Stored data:
= = = = =

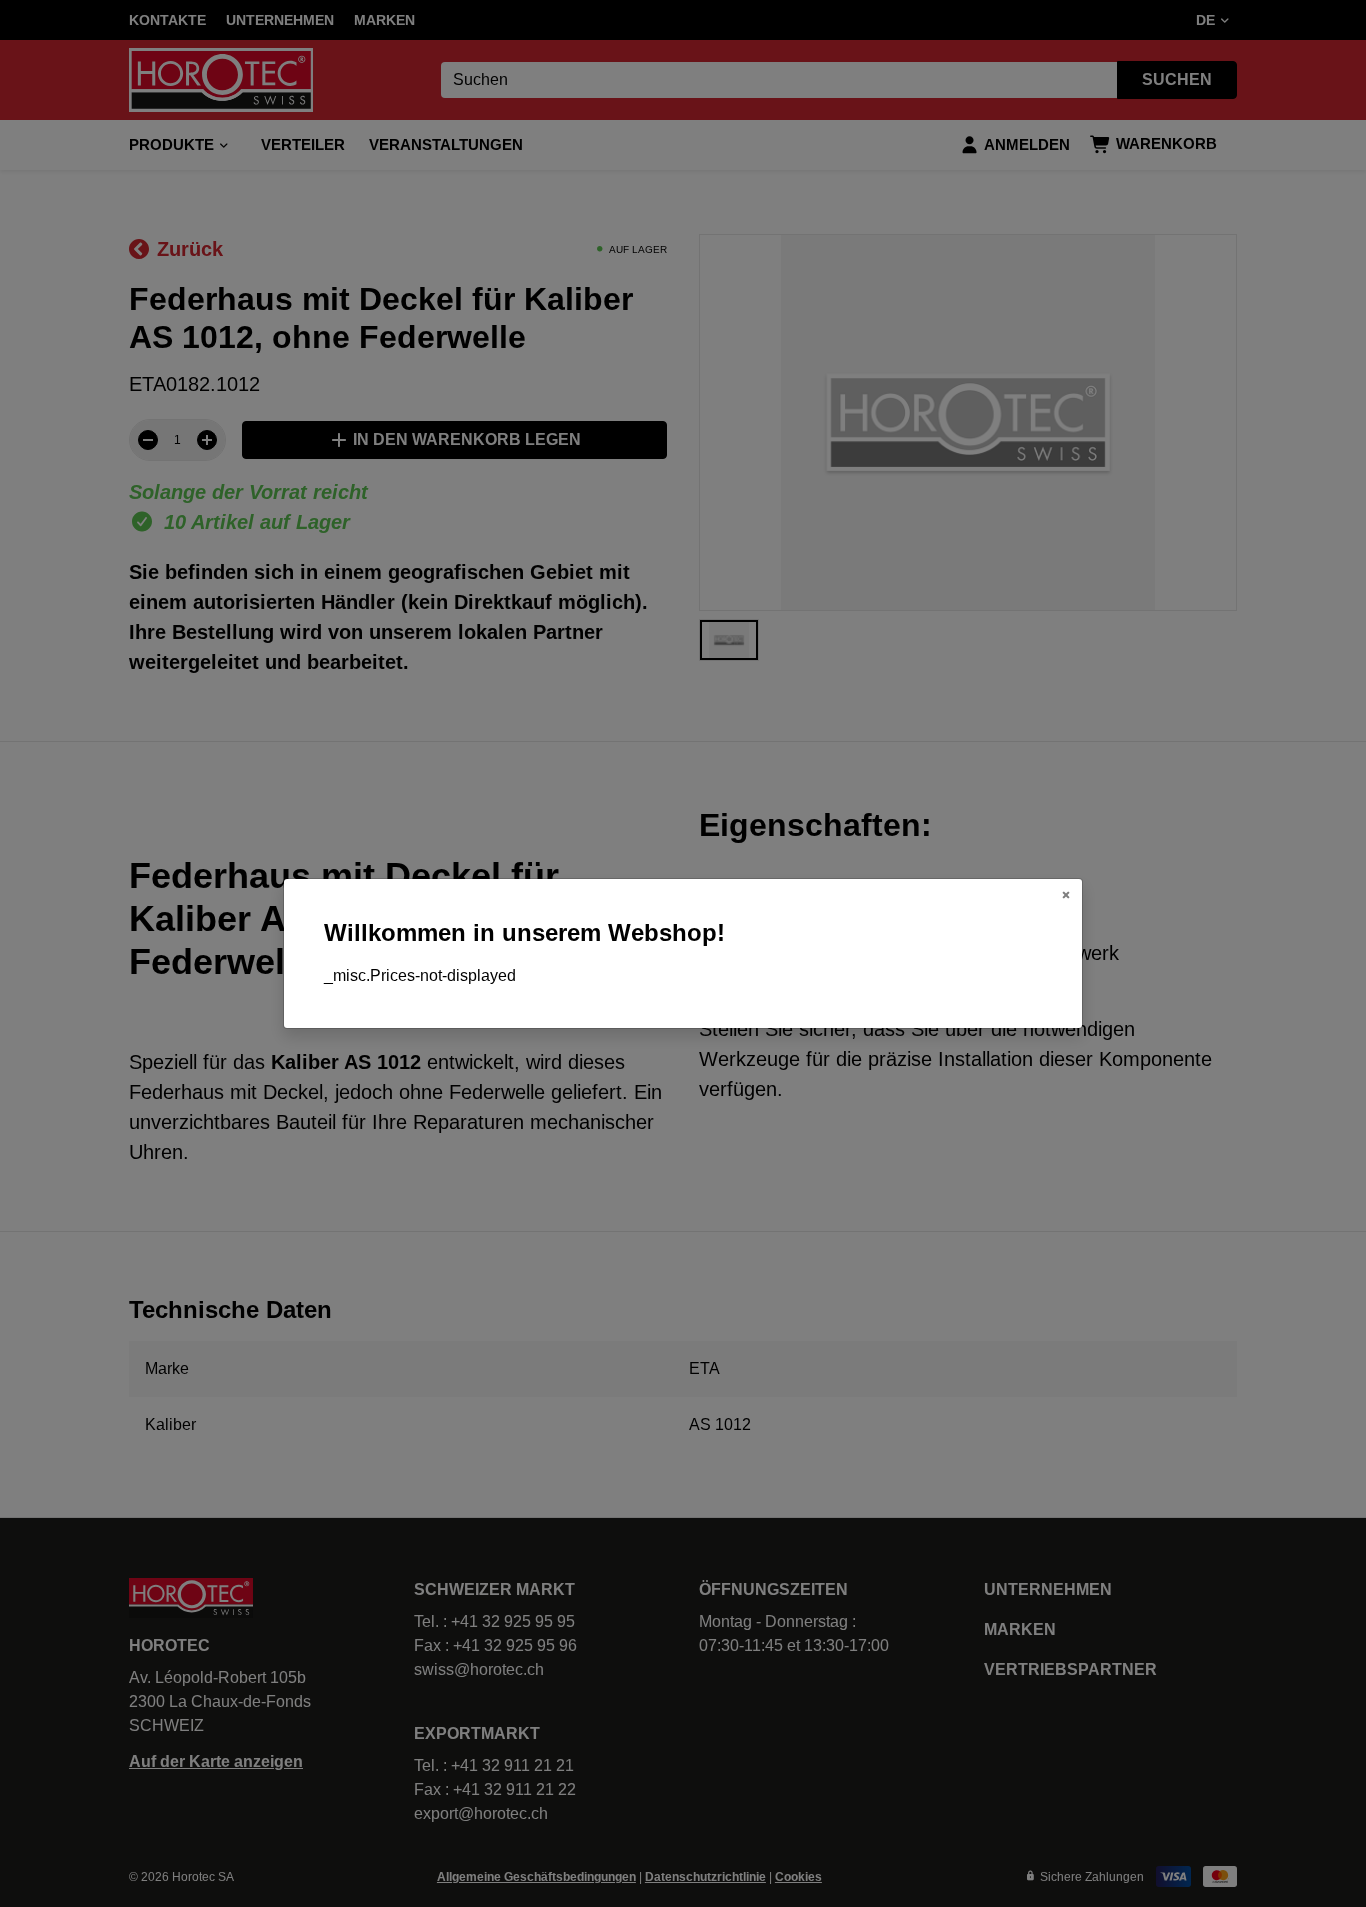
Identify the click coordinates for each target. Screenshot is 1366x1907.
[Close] (1066, 895)
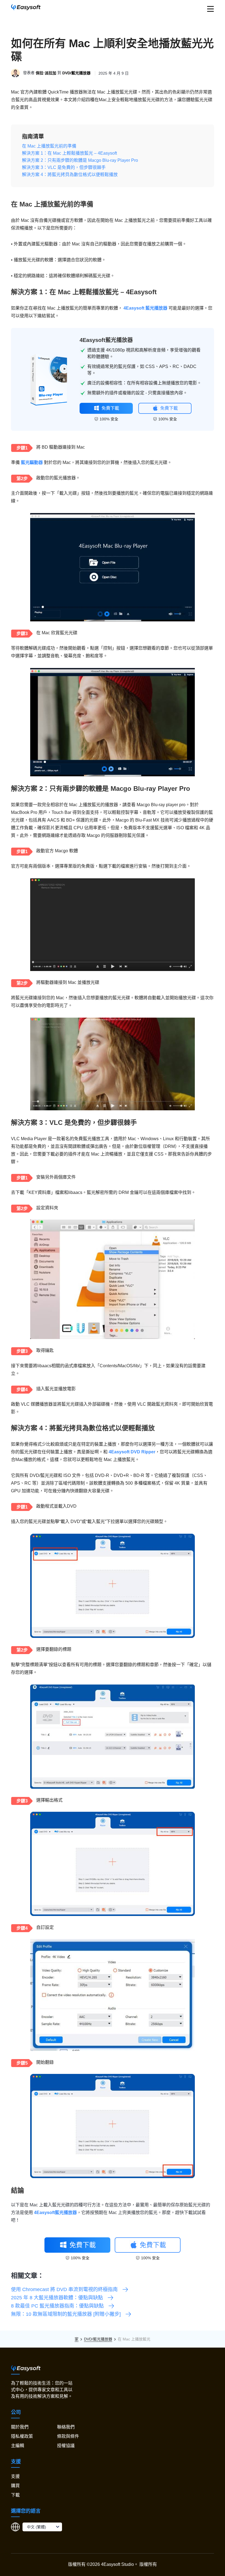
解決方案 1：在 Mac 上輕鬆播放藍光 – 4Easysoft (69, 153)
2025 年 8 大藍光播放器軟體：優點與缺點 (57, 2297)
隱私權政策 (22, 2436)
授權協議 (66, 2445)
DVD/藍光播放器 (76, 73)
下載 (15, 2495)
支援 (15, 2476)
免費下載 (110, 408)
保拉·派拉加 (46, 73)
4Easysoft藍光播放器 (106, 340)
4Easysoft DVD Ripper (132, 1452)
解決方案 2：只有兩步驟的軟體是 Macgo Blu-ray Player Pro (80, 160)
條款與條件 (68, 2436)
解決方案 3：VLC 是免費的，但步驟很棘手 (64, 167)
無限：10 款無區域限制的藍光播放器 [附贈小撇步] (66, 2314)
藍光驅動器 (32, 462)
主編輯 (17, 2445)
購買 (15, 2485)
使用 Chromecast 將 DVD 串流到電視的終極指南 (64, 2289)
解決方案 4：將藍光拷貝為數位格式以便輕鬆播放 (70, 174)
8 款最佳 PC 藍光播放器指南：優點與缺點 (57, 2306)
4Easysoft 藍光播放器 (145, 308)
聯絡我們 (66, 2427)
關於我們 (20, 2427)
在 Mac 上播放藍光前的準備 (49, 146)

= = = = =

*What is being asked:*
Starting at the line containing "[Close] (1066, 895)" and stopping at the line containing "解決方案 2：只有兩步驟的軟體是 Macgo", output every line above exactly, both ends included, with pictures omitted.

*Solution below:*
[Close] (1066, 895)
解決方案 1：在 Mac 上輕鬆播放藍光 – 4Easysoft (69, 153)
2025 年 8 大藍光播放器軟體：優點與缺點 (57, 2297)
隱私權政策 (22, 2436)
授權協議 (66, 2445)
DVD/藍光播放器 (76, 73)
下載 (15, 2495)
支援 (15, 2476)
免費下載 (110, 408)
保拉·派拉加 (46, 73)
4Easysoft藍光播放器 (106, 340)
4Easysoft DVD Ripper (132, 1452)
解決方案 2：只有兩步驟的軟體是 Macgo Blu-ray Player Pro (80, 160)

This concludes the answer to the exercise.